Jednak myślę, że nastanie taki dzień kiedy będę musiał korzystać ze ściągi :(
Kimkolwiek jestem; Kimkolwiek myśle, że jestem;
zawsze pozostanę SOBĄ !
PLAGIATT
Człowiek czynu
Posty: 1368
Rejestracja: 27.09.2002, 20:21
Lokalizacja: Poznań
Kontakt:

Re: Jak to nie ładnie ściagać! (-;

Post autor: PLAGIATT »

...hm... no jauwazam to za bardzo brzydkie zjawisko iż niechciałbym być operowany [rzez chirurga który ściągał...no ale cóż nastaly takie czasy że jak chce sie przetrwać to trzeba ściągać :)... a jak to ja robie to najczesciej na marginesie wlasnej kartki pisze sobie co nieco :) duze co nieco a potem wymazuje :) albo przyszykowuje na kompie i wkladam pod kartke albo w środek :) tyko wiecie jakbyście tak ściągali nie zapomnijcie jej wyjąć :) .... już znam paru takich co zostawilo ściąge w środku :))
Shirya
Młody rozbrykany
Posty: 215
Rejestracja: 25.02.2003, 23:04
Lokalizacja: Kosmos

Re: Jak to nie ładnie ściagać! (-;

Post autor: Shirya »

I nauczyciel się niezmiernie ucieszył bo miał jedną (bądź więcej prac) mniej do sprawdzenia... Jak to miło gdy uczeń dba o nauczyciela i nie nastręcza mu pracy :D:D:D
Mamy w życiu prawo popełniać wiele błędów oprócz jednego- tego, który niszczy nas samych.....
Luki
Młody rozbrykany
Posty: 356
Rejestracja: 29.09.2002, 15:52

Re: Jak to nie ładnie ściagać! (-;

Post autor: Luki »

ja nie sciagam z przedmiotów:
- mata (nawet sie nie ucze, bo mata mi bardzo łatwo wchodzi);
- angielski (tak jak bober, chce sie nauczyc jezyka);
- polski (tez chce co nieco wiedziec;));

Przedmioty z których OBOWIĄZKOWO ściągam i nic sie nie ucze:
- niemiecki (dupny język... łeee.... kinder machen...;)));
- w-f :D ewentualnie ćwicze jakieś fajne kiwki na boisku :D

Sposoby ściągania:
Mam jeden zajefajny sposob, który zawsze działą:
biore jedną kartke z zeszytu i na stronie w miare duzymi literkami pisze wszystko co najwazniejsze.
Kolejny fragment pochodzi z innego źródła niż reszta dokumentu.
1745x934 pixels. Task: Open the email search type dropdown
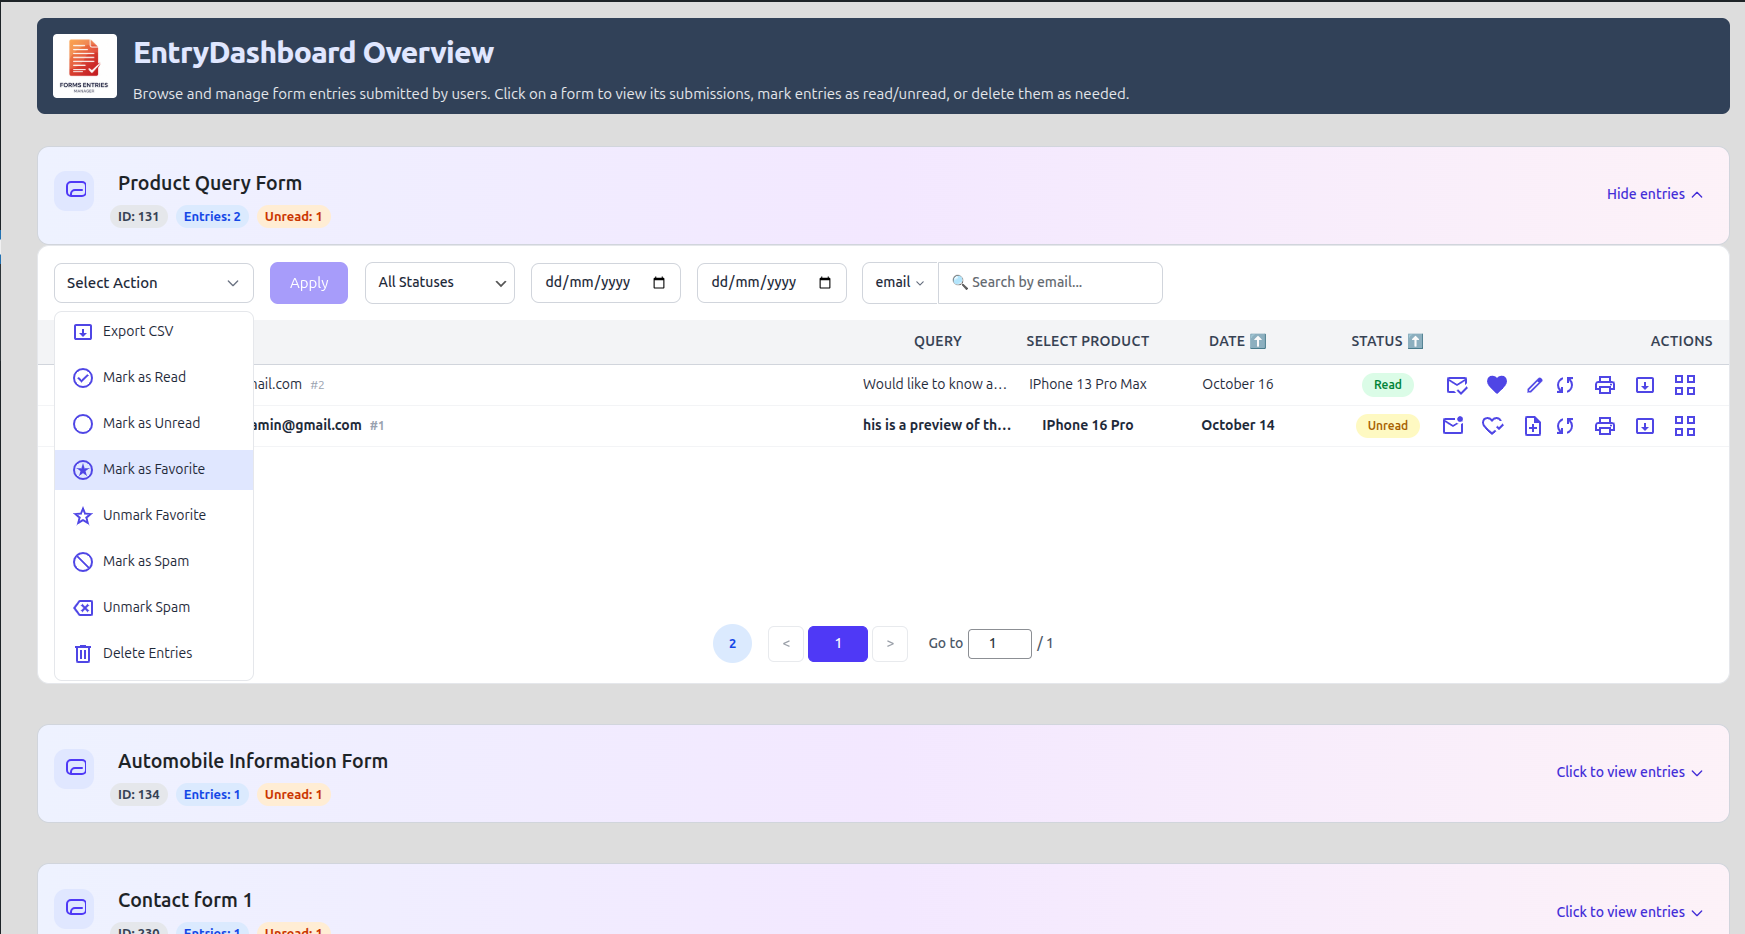[897, 282]
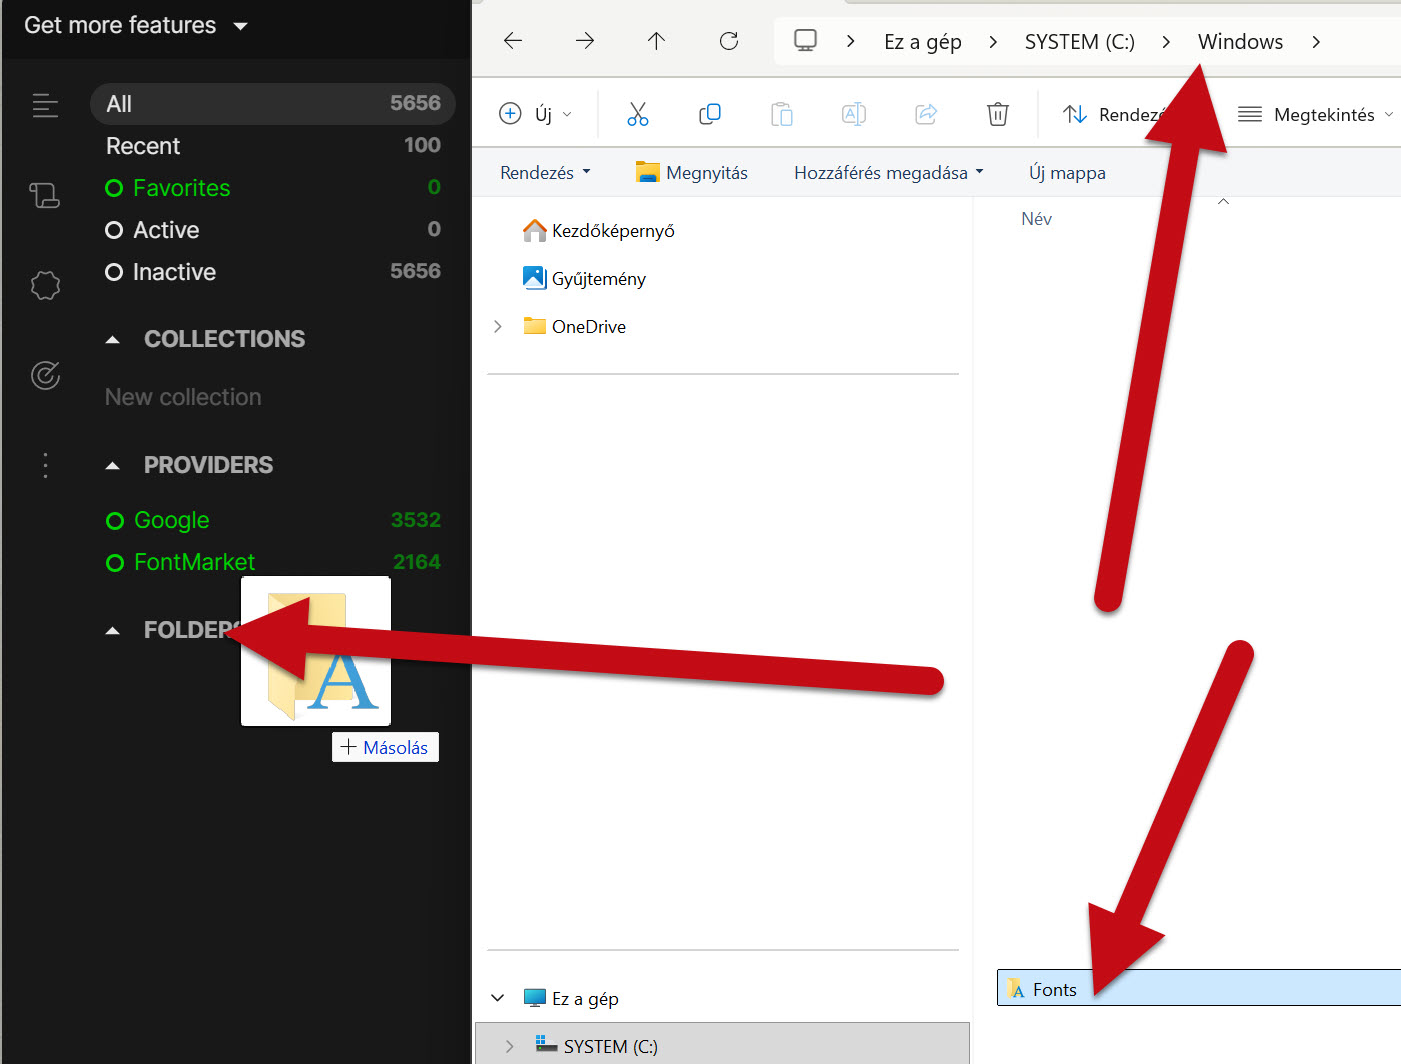Image resolution: width=1401 pixels, height=1064 pixels.
Task: Click the Copy icon in toolbar
Action: click(709, 114)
Tak uzupełnioną kartke wkładam za okładke jakiegoś zeszytu z kolorową okładką. Gościówy nawet jak na to patrzą to myślą ze to kolorowy rysunek na okładce :D
wiedz , ze ... albo juz nic ;]]]]
Karolcia
Młody aktywny
Posty: 2
Rejestracja: 14.02.2003, 15:39
Lokalizacja: Działoszyn k. Częstochowy

cześć

Post autor: Karolcia »

hej mam 18 lat (jestem w 3 klasie technikum geodezyjnego). Chodze do szkoły w Wieluniu, mieszkam w Działoszynie. Mam przed sobą kilka kartkówek, a za sobą udany weekend. Nie mam nawet przygotowanych ściąg, ale jestem optymistką. :lol: Napisz coś o sobie.
Pragnę porozmawiać z ciekawymi ludżmi, którzy mają szerokie zainteresowania.